++++ Data

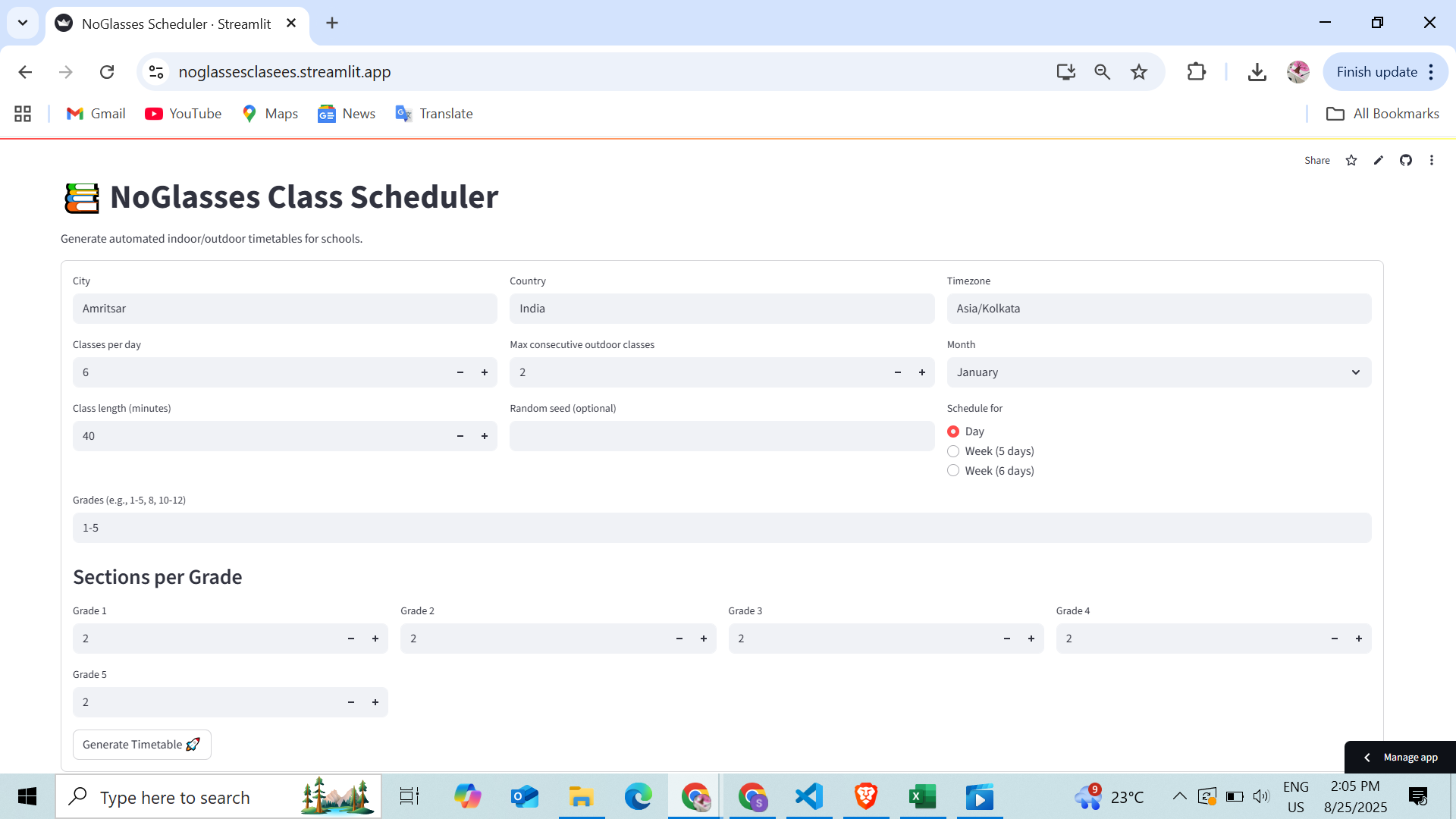Increase Classes per day with plus
Viewport: 1456px width, 819px height.
pos(485,372)
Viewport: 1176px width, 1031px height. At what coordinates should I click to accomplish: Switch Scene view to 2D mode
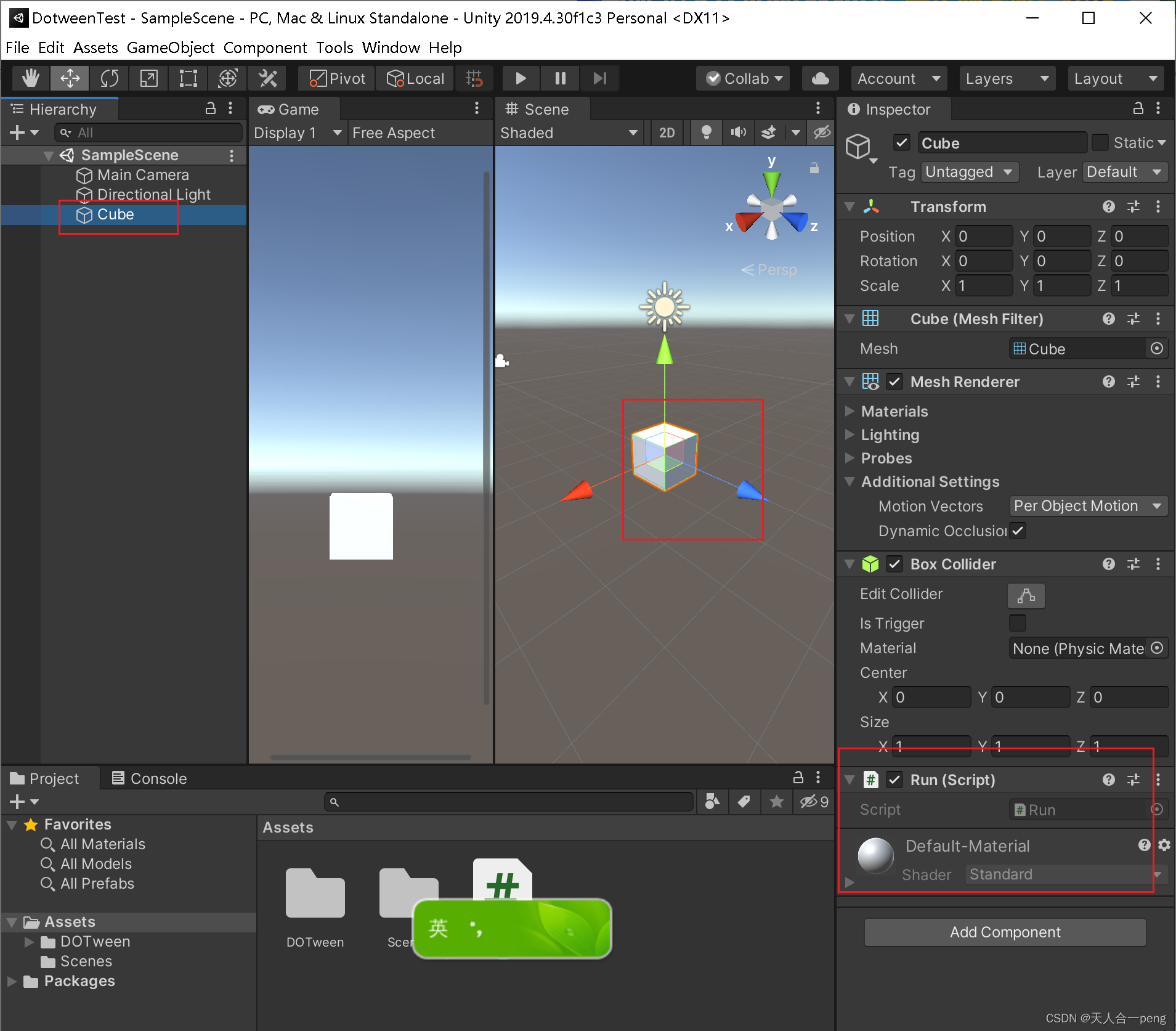point(667,132)
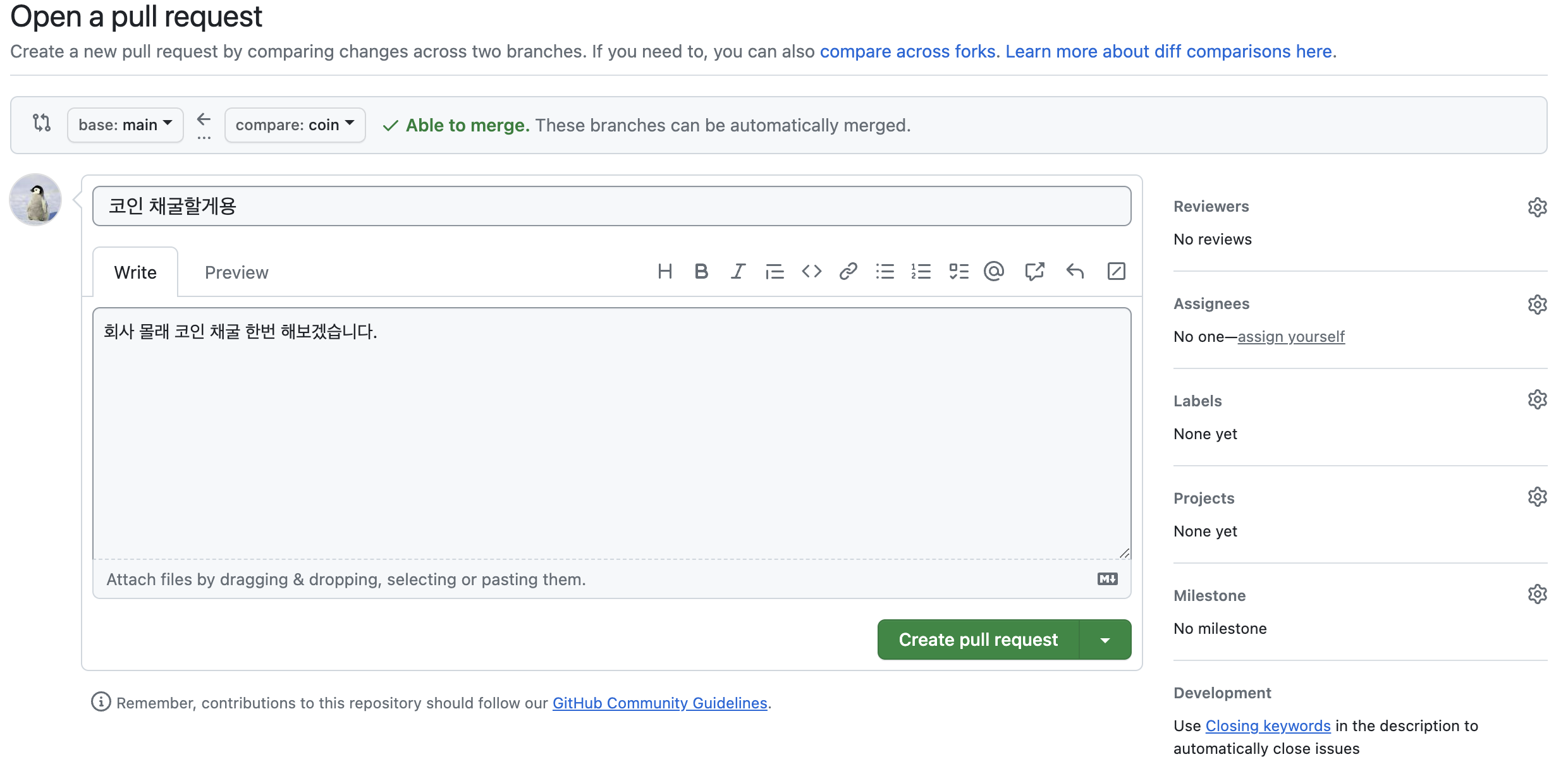This screenshot has height=776, width=1568.
Task: Toggle bold text formatting
Action: (x=701, y=272)
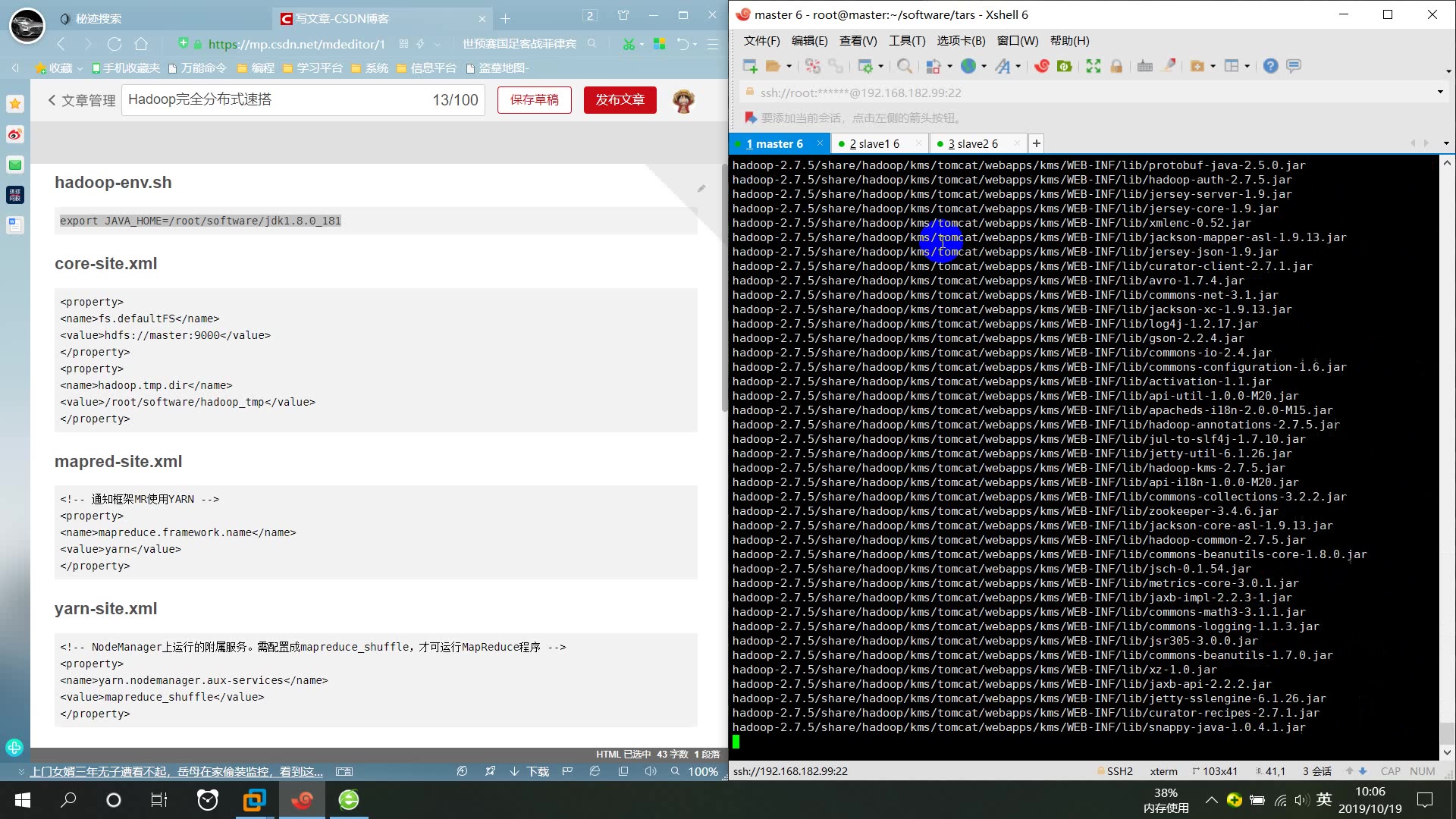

++++++++

Exercise instructions:
Would you please copy, exactly and only, the lines from the one with "Viewport: 1176px width, 1031px" through the end of the entries above, skipping every picture?

Result of the task:
Viewport: 1176px width, 1031px height. At what coordinates should I click to accomplish: Switch Scene view to 2D mode
point(667,132)
This screenshot has height=776, width=1568.
Task: Toggle bold text formatting
Action: (x=701, y=272)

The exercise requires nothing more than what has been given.